Criminal Law: Procedural
Did the Fourth Amendment Require the FBI to Selectively Seize Weiner’s Emails?
Recent news reports indicate that the FBI has obtained a warrant to search a cache of emails belonging to Hillary Clinton aide Huma Abedin. The emails were discovered in the course of an “unrelated case” involving Abedin’s now-estranged husband, Anthony Weiner, who is under investigation for allegedly sexting with an underage girl. Political implications aside, this development raises many of the thorny Fourth Amendment questions about digital searches and seizures that I addressed in this post a few weeks ago following the Second Circuit’s opinion in United States v. Ganias.

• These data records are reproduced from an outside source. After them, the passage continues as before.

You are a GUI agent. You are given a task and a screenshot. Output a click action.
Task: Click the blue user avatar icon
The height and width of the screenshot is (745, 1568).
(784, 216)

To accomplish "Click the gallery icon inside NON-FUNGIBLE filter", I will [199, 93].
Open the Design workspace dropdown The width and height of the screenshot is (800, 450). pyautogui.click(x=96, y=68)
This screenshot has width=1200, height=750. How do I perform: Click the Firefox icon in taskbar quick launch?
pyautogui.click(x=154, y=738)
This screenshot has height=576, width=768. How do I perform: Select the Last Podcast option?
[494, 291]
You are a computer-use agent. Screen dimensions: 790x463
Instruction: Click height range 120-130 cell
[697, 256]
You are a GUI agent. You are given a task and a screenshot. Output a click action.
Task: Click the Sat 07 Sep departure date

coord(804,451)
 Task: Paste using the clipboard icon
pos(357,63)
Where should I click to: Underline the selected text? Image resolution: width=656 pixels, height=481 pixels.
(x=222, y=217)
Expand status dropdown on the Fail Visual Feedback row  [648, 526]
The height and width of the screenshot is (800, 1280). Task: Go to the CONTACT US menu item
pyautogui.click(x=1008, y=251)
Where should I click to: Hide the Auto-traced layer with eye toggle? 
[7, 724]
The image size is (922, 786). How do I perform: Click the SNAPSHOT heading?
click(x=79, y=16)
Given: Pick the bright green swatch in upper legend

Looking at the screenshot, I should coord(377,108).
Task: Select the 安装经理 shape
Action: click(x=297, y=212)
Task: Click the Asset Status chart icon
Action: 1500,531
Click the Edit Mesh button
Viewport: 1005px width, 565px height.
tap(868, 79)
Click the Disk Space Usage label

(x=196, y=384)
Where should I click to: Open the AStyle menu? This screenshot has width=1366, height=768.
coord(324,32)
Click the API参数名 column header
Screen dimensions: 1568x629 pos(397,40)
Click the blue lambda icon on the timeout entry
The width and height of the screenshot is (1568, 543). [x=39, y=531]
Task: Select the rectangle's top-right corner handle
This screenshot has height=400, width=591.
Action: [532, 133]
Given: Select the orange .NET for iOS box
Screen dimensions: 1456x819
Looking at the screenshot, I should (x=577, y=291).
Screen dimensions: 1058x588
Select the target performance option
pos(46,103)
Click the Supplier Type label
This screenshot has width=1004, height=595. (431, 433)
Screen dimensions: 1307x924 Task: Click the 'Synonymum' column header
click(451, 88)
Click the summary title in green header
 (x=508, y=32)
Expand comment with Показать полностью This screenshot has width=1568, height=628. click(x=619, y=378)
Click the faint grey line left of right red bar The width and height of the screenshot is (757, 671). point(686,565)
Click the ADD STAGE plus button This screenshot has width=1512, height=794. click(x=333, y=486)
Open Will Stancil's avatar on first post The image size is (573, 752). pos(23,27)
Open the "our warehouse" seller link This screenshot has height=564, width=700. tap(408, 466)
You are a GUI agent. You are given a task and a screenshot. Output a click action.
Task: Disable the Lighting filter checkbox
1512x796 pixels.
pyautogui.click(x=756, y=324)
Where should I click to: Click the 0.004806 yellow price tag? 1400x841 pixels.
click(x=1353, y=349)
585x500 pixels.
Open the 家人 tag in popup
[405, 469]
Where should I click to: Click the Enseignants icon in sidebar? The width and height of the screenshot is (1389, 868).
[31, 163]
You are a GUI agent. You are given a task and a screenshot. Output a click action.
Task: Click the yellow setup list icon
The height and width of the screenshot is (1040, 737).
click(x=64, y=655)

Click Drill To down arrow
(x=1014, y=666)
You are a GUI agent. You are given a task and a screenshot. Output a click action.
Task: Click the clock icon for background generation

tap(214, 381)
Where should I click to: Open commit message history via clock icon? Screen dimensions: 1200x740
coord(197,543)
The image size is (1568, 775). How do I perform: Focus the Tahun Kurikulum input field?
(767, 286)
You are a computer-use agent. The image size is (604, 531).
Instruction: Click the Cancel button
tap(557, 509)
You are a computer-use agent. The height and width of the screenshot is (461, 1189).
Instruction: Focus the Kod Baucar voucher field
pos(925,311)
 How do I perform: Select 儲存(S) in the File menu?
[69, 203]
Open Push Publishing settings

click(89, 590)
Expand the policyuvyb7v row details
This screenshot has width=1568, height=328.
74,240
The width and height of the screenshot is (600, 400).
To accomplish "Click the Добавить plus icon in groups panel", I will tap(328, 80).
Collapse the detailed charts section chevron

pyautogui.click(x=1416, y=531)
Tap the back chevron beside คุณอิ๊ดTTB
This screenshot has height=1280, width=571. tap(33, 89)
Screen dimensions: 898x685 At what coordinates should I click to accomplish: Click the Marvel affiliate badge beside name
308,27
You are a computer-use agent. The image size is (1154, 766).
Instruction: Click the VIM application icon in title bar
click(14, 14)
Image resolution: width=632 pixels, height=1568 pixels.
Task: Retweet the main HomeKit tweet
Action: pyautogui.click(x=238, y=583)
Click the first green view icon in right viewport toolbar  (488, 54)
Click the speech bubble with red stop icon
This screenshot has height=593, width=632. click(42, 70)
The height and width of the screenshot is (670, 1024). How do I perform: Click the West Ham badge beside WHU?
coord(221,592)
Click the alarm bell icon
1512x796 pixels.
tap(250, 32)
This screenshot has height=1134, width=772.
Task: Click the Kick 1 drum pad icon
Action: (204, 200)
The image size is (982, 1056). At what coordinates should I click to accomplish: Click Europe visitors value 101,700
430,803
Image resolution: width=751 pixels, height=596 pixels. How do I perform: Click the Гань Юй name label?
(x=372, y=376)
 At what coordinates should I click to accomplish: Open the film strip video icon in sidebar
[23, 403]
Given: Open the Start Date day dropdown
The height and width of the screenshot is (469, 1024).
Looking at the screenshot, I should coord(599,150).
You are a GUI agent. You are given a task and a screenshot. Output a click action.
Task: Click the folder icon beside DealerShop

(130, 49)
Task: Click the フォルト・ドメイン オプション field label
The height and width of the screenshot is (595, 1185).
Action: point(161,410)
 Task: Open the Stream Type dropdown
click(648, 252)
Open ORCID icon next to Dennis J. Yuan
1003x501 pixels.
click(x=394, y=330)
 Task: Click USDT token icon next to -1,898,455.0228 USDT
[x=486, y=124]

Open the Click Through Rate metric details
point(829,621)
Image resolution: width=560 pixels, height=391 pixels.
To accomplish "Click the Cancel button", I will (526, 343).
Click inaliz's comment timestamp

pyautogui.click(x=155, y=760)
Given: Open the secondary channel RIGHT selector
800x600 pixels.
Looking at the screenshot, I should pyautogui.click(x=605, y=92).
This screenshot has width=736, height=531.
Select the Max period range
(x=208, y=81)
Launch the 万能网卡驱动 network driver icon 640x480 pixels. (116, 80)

As in the Ganias case, there is a strong argument here against the constitutionality of the FBI’s “seize first, search later” approach. The Weiner investigation revolves around the ex-congressman’s personal communications in early 2016 with a 15-year old girl from North Carolina, three years after Abedin and Secretary Clinton stopped working for the State Department. While many facts remain unknown, it seems likely that the FBI should have been able to segregate the laptop data and seize only the communications relevant to the Weiner investigation. Forensic software now permits investigators to copy data selectively while also packaging and preserving it for later analysis and use at trial. In most cases, it will be wholly unnecessary to seize every bit of data on a computer. But by seizing the entire hard drive and failing to limit the scope of their search, FBI investigators may have run afoul of the Fourth Amendment.
Orin Kerr offers a somewhat similar analysis, concluding that the FBI may have violated the Fourth Amendment in expanding the email search from Weiner to Clinton. But this argument puts the cart before the horse by starting with the search question and accepting the legality of the initial over-seizure. As Kerr recognizes, there is a big “plain view” problem with this process, creating a situation where the FBI may be allowed to seize large amounts of data for one purpose and then search it at will for evidence of unrelated crimes. This raises the specter of modern-day “general warrants.” A better approach may be to limit the scope of the seizure in the first place.